Quant à son emplacement prévu depuis la création du centre en 1873, sur le lot n°12 bis d’une contenance de 59 ares 10 centiares, il se trouvait dans le même axe que la mairie au cœur du village, derrière l’école. Le 27 mars 1889, la construction de l’église fut décidée par le Gouverneur Général, la commune ayant reçu une subvention de l’État et des autorités ecclésiastiques. L’église du Sacré-Cœur, ce fut son nom, fut bâtie avec le concours des habitants du village qui participèrent truelles en main, à son édification.L’archevêché se réservant de fournir le matériel suivant :
ornement, étoles, écharpes, cordons, nappes, calice, ciboire, ostensoir, six grands chandeliers, une croix d’autel, une croix de procession, un encensoir avec navette, une paire de candélabres, un missel, une clochette, un drap mortuaire, un prie-dieu, six soutanes d’enfant de chœurs avec aubes et calottes, dix vases, une statue de la vierge, un autel avec niche, un chemin de croix, vingt six petits bancs, six grands bancs…

L’aménagement intérieur et la décoration furent enfin réalisés par les paroissiens. Quelques années plus tard, à la demande de l’Archevêque d’Alger c’était la construction d’un presbytère à Courbet qui fût à l’ordre du jour d’une séance du conseil municipal présidée par le nouveau maire Prudent NICOLAS (assisté de MM GRAZIANI, ANTONI, LAFONT, PERAULT, CHABERT, SAUNIER…)

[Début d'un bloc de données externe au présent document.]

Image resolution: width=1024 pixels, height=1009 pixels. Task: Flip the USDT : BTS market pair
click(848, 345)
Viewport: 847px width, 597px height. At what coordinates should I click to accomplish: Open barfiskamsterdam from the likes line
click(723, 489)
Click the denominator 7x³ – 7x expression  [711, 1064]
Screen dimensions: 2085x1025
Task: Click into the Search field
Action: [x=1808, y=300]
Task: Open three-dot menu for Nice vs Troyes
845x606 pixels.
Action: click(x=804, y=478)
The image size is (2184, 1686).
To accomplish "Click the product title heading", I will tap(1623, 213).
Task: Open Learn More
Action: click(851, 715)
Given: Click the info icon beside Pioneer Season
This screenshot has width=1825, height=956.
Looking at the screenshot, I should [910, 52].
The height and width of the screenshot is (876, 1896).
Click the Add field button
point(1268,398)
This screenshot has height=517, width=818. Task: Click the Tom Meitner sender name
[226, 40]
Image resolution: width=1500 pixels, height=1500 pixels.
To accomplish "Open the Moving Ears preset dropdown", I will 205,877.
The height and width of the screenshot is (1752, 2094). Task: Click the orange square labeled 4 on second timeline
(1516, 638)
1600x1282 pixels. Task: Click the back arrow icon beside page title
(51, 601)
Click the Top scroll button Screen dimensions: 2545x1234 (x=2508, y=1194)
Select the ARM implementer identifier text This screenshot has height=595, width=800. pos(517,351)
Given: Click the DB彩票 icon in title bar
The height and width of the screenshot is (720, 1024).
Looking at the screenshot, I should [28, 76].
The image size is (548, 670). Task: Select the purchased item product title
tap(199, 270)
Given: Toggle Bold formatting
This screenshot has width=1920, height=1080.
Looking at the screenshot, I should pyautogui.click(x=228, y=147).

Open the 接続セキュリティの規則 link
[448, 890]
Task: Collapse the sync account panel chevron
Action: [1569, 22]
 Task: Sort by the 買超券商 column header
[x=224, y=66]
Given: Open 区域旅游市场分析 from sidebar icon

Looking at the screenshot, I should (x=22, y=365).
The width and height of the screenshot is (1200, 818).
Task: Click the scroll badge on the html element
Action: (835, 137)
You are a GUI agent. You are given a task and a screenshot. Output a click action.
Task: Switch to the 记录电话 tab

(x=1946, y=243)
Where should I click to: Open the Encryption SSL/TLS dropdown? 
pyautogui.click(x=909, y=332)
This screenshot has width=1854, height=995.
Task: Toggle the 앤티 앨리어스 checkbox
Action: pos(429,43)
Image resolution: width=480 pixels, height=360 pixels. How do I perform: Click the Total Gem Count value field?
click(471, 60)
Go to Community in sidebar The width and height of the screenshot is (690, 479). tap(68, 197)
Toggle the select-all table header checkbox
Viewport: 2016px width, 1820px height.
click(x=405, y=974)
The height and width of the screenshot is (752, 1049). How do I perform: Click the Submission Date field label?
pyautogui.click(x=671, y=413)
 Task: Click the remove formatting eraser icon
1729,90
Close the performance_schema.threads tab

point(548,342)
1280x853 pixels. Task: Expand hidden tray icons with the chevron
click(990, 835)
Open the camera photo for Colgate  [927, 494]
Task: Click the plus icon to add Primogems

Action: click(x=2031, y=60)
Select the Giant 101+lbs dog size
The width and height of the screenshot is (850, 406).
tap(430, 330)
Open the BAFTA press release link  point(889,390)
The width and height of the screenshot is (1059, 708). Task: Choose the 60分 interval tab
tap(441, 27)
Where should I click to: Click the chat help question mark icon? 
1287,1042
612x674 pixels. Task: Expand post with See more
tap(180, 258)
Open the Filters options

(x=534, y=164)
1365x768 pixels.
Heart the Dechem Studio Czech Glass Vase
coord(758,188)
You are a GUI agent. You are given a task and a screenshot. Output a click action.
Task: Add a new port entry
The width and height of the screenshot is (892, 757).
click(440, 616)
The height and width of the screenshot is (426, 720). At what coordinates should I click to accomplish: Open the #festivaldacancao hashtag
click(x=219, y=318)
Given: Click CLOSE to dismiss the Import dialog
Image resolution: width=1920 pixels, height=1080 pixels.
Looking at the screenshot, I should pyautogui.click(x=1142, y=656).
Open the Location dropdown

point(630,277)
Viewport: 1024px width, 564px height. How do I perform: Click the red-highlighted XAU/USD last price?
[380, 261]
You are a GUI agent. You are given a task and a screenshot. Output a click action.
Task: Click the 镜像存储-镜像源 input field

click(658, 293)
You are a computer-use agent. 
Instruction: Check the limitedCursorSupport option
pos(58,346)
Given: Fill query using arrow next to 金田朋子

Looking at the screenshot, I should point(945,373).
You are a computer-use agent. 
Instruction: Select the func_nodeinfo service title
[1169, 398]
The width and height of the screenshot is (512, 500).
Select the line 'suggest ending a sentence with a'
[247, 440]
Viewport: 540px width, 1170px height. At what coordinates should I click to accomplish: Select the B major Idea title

L’Archevêque avait manifesté le désir de placer un prêtre à demeure à Courbet (c’était le curé de Félix-Faure qui célébrait le culte jusqu’à cette date) et souhaitait voir sa demande aboutir le plus rapidement possible. La commune adhérant à la proposition regrettait toutefois de ne pouvoir faire construire le presbytère à ses frais et priait le préfet d’intervenir auprès du Gouverneur Général pour demander la construction du presbytère aux frais de l’État. Le presbytère dont les dépenses furent fixées à 9000 francs, fût construit avec l’aide d’une subvention dans le courant de l’année 1895, par un entrepreneur d’Alger, Gabriel ROGIER. Ce presbytère comprenait un salon, une salle à manger, une chambre à coucher, une chambre « à donner »…Le bâtiment principal était flanqué de deux ailes dont l’une contenait la cuisine et une chambre de domestique et l’autre les servitudes, c’est-à-dire, un poulailler et un cabinet d’aisances. Ce fût l’Abbé CLERC, qui assura le premier, le service religieux. Les Pères ISSANCHOU, SEGUIN, GERNIOU, HENRY, FECKER, FENUCCIU, FOLLIN, GIROUD, GIBERT, GASSIER et CHAMBEAULT lui succédèrent).

Dans les années 1900, suite à une malheureuse affaire de vigne plantée sur la dotation curiale du village dont les revenus opposaient deux prêtres, la messe n’y fut plus célébrée régulièrement. C’est à cette même époque également que la municipalité demanda une subvention de 5000 francs au gouvernement général afin de réparer le bâtiment communal (mairie) datant de la création du centre, qui était en très mauvais état et s’attacha à mieux faire régner l’ordre en obtenant le rétablissement d’un garde domanial pour la surveillance de la forêt du communal (la suppression du garde forestier entretenu par la commune avait été entraînée par la réduction des crédits affectés au personnel). C’est aussi cette même municipalité qui proposat les travaux de reboisement dans le communal boisé (une grande partie de la forêt avait brûlé dans un incendie) et demandat pour éviter le gaspillage, les ressources de la commune étant précaires, que soit organisée une coupe des sapins brûlés et une vente au profit de la commune.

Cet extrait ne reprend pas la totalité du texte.